-- START Provided text --
When the temple of Athena at Troy caught fire, Ilus ran up and seized the Palladium that had fallen from the sky, and was struck blind—for it was not permitted to be seen by a man—but afterward, having propitiated the goddess, he regained his sight, as Dercyllus says in the first book of his Foundations.

Antylus, a man of distinction, was on his way to the suburb when he was stopped by crows striking him with their wings. Frightened by the omen, he turned back to Rome. There he saw the precinct of Vesta on fire, and when he snatched up the Palladium he was struck blind; but afterward, having made atonement, he regained his sight, as Aristides of Miletus says in his Italian Histories.

The Thracians, at war with the Athenians, received an oracle that they would win if they spared Codrus. But he, taking a sickle, went among the enemy in the guise of a common man, and after killing one man was slain by another. Thus the Athenians won the victory, as Socrates says in the second book of his Thracian History.

Publius Decius, while at war with the Albans, saw in a dream that if he died, he would win Rome for the Romans. He charged into the midst of the enemy, killed many, and was slain. In like manner his son Decius, in the war against the Gauls, saved the Romans, as Aristides of Miletus records.

Cyanippus, a Syracusan by birth, alone refused to sacrifice to Dionysus. The god, angered, cast a fit of drunkenness upon him, and in a dark place he raped his own daughter Cyane. She removed his ring and gave it to her nurse, to serve later as a token of recognition. When a plague struck the city and the Pythia declared that the impious man must be sacrificed to the gods who avert evil, and the rest did not know who was meant by the oracle, Cyane, who did know, seized him by the hair and dragged him forth, slaughtered her father with her own hands, and then killed herself, as Dositheus says in the third book of his Sicilian History.

When the festival of Dionysus was being celebrated in Rome, Aruntius, a lifelong water-drinker, scorned the power of the god. The god cast drunkenness upon him and he raped his daughter Medullina. She, recognizing his identity from a ring, and showing a wisdom beyond her years, made her father drunk, crowned him with a garland, led him to the altar of the Lightning-goddess, and in tears killed the man who had plotted against her virginity, as Aristides says in the third book of his Italian Histories.

Erechtheus, at war with Eumolpus, learned that he would win if he sacrificed his daughter beforehand, and after consulting his wife Praxithea he sacrificed the girl. Euripides mentions this in his Erechtheus.

Marius, at war with the Cimbri and being defeated, saw in a dream that he would win if he sacrificed his daughter beforehand—her name was Calpurnia. Valuing his fellow citizens above his own natural feeling, he did the deed and won the victory. And even now there stand two altars in Germany which, at that same hour each year, send forth the sound of trumpets, as Dorotheus says in the fourth book of his Italian Histories.
-- END Provided text --
Stated task ▸
From the text of paired Greek and Roman legends, return the span between "Marius, at war" and "fourth book of his Italian Histories.", inclusive, copied word for word.
-- START Source data --
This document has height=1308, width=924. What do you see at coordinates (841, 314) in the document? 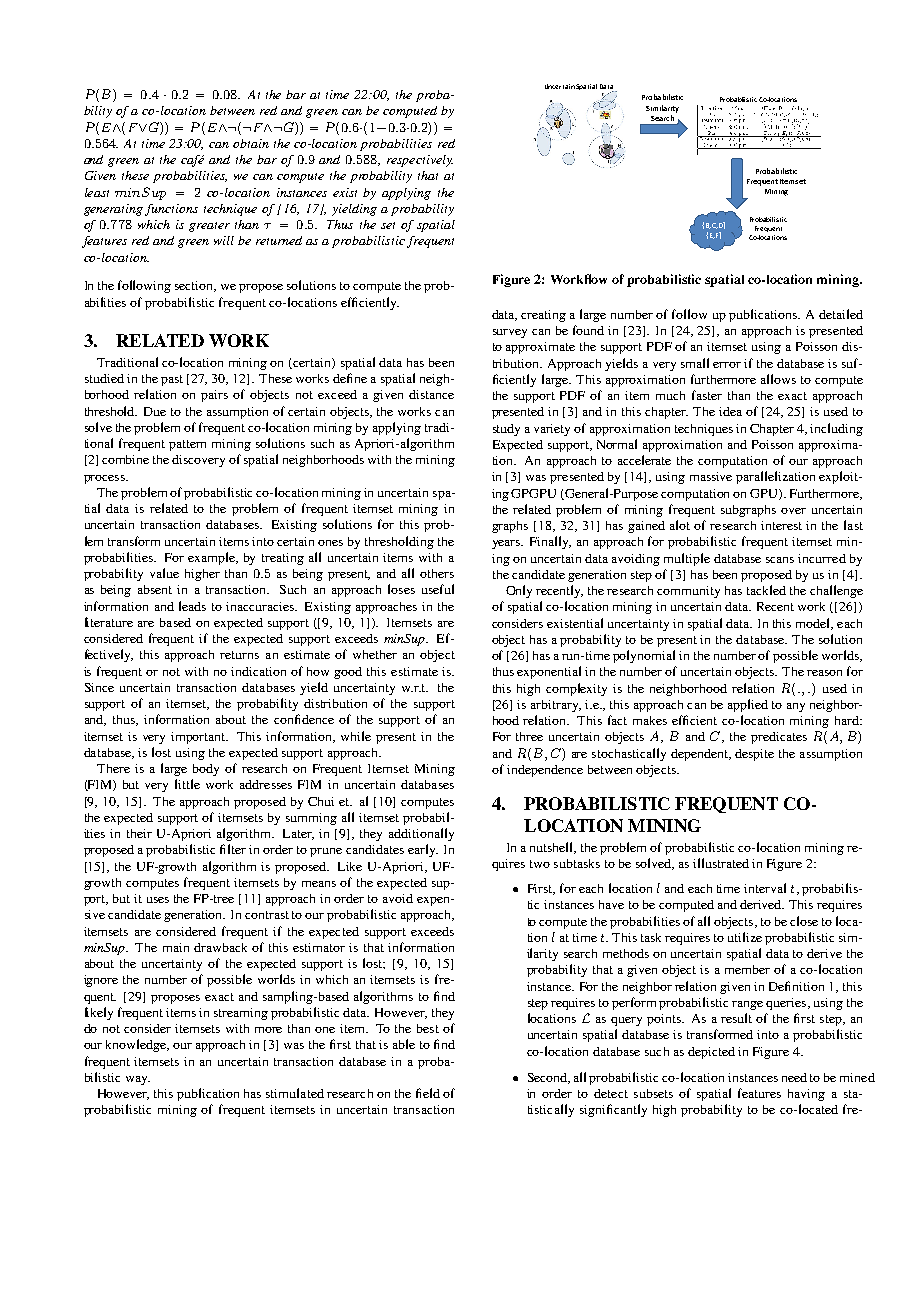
-- END Source data --
Correct response ▸
Marius, at war with the Cimbri and being defeated, saw in a dream that he would win if he sacrificed his daughter beforehand—her name was Calpurnia. Valuing his fellow citizens above his own natural feeling, he did the deed and won the victory. And even now there stand two altars in Germany which, at that same hour each year, send forth the sound of trumpets, as Dorotheus says in the fourth book of his Italian Histories.